EXTRACT TO READ:
══════
Editor’s Note: Scott Hays is co-founder and executive producer of OC World, an award-winning nonprofit multimedia company that broadcasts to households from Santa Barbara to San Diego on the KLCS-PBS station. He has more than three decades of journalism experience, including serving as a reporter for publications in Costa Mesa, Fullerton, and Northern California. He’s written non-fiction books, produced his own radio show in Laguna Beach and co-produced “Inside OC” with Pulitzer Prize-winning journalist Rick Reiff at PBS SoCal.
I grew up in Orange County, back when the Orange County Register was a small, hometown newspaper known as the Santa Ana Register, bearing the unmistakable imprint of the Hoiles family’s Libertarian philosophy.
Anaheim still had its own daily paper, and the Costa Mesa Daily Pilot was actually published daily. We also had a handful of local business and community magazines, a boldly liberal alternative weekly, and, yes, our own cable news stations: Orange County NewsChannel (OCN) and PBS affiliate KOCE.
Then came the great newspaper war during the 1980s through the mid-2000s: the Register versus the Los Angeles Times—a full-contact battle for readers, ad dollars, and journalistic dominance. It was intense, competitive and a golden era for local journalism. Reporters were chasing stories in every corner of the county. Every city, every issue, every angle—covered.
At its peak, the Orange County Register employed roughly 350 newsroom employees and printed roughly 350,000 newspapers daily, and filled most of its five-story, 175,000-square-foot headquarters at 625 North Grand in Santa Ana.
By contrast, the Los Angeles Times’ Orange County edition employed maybe 200 people and printed roughly 250,000 newspapers daily, operating out of its nearly 340,000-square-foot space on Sunflower Avenue in Costa Mesa.
Two newsrooms, two strategies, both once central to the region’s media identity.
══════
DATASET RECORDS:
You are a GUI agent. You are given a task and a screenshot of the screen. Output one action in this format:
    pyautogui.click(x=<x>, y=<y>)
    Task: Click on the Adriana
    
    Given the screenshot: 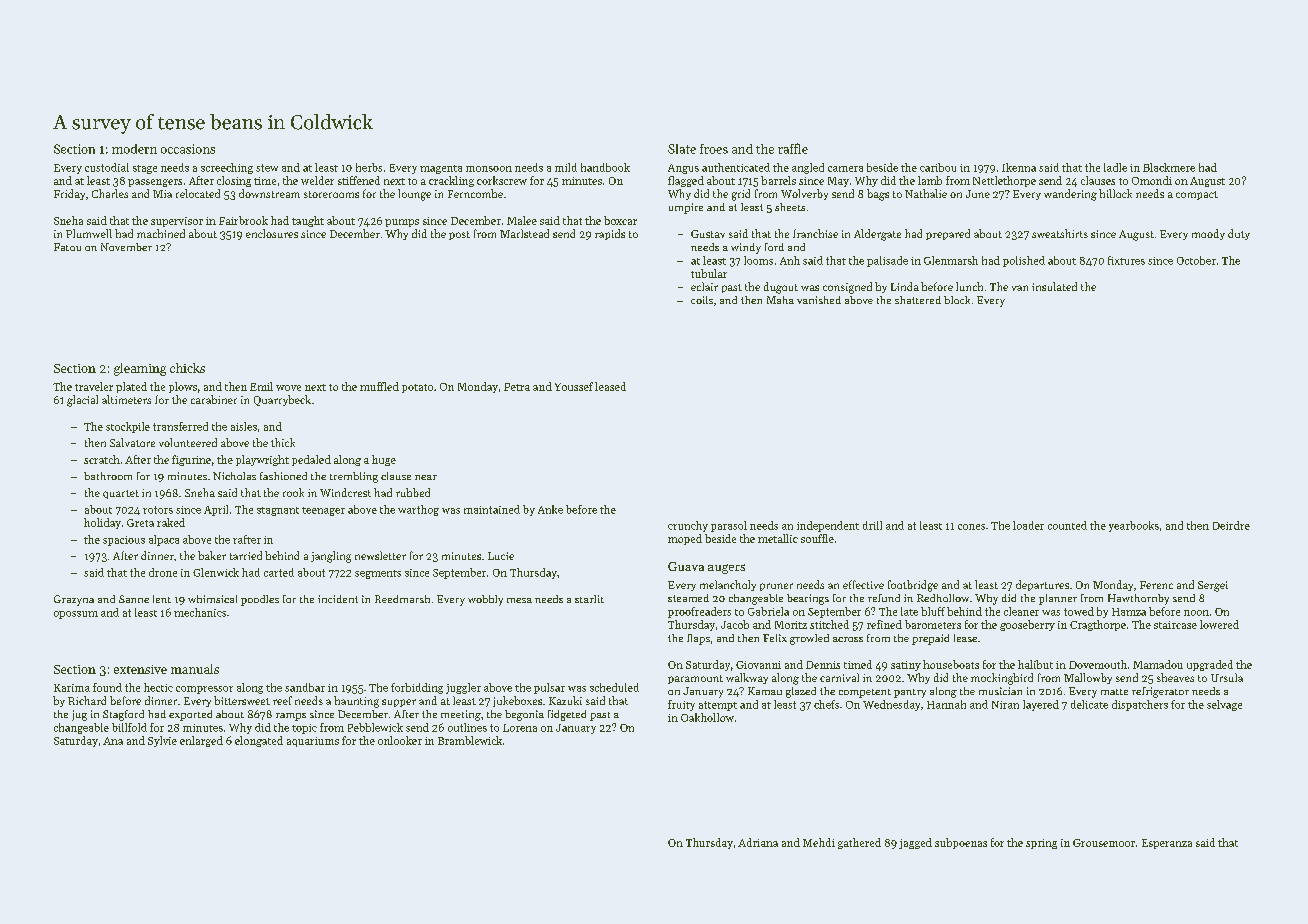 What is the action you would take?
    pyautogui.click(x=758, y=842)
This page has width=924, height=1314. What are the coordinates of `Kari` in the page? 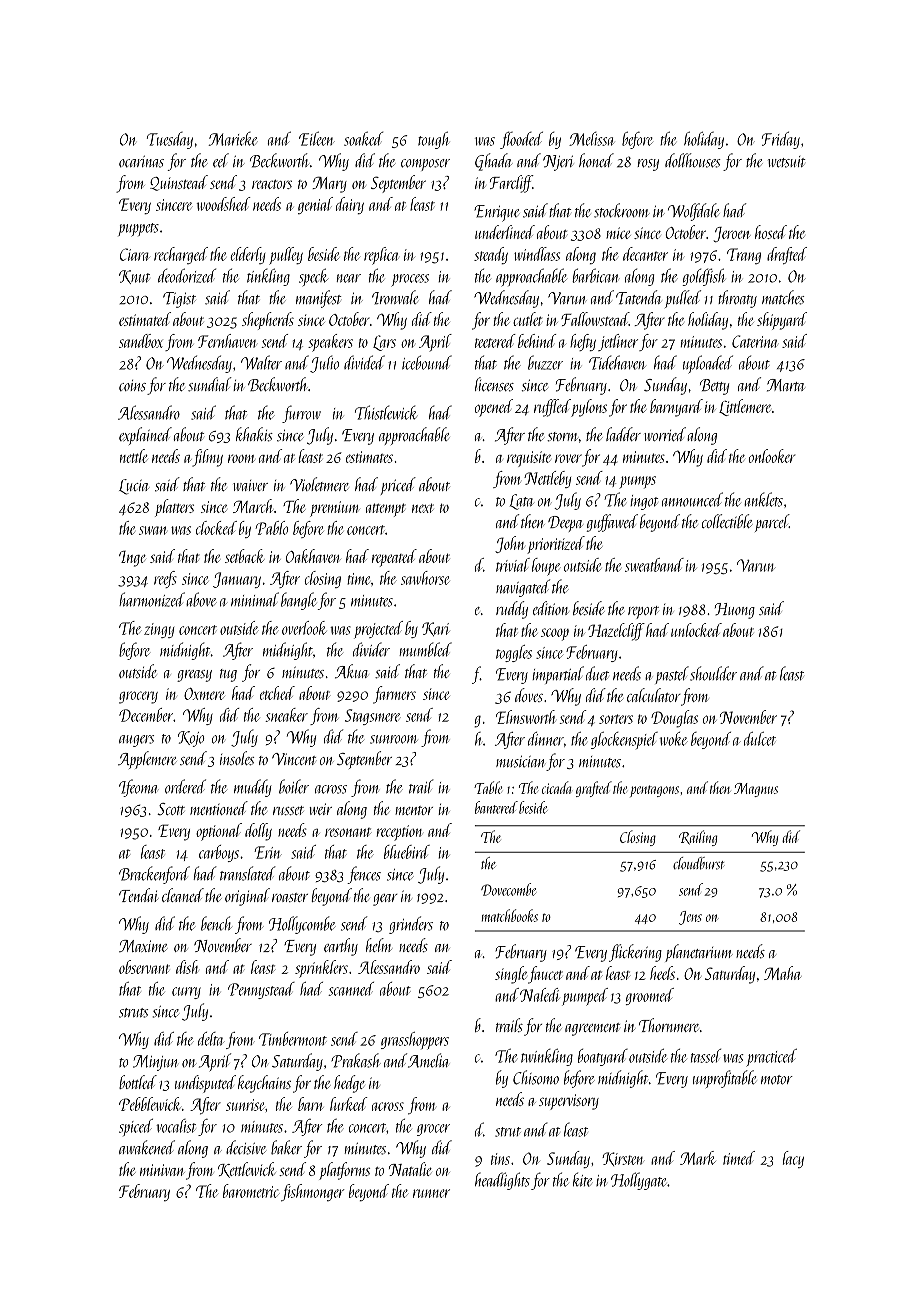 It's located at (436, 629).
══════
WORK TO COMPLETE:
a. In the piece about Orange County's newspapers, roughly how many papers a day did the Orange County Register print at its peak?
b. Sum up the piece about Orange County's newspapers in two sentences.

RESPONSE LIST:
a. Roughly 350,000 newspapers a day.

b. The writer grew up in an Orange County with many local news outlets, including the small Santa Ana Register, an Anaheim daily, the daily Costa Mesa Daily Pilot, and local cable news stations. From the 1980s through the mid-2000s, the Register and the Los Angeles Times fought an intense newspaper war that made it a golden era for local journalism, with the Register at its peak employing about 350 newsroom staff and the Times' Orange County edition about 200.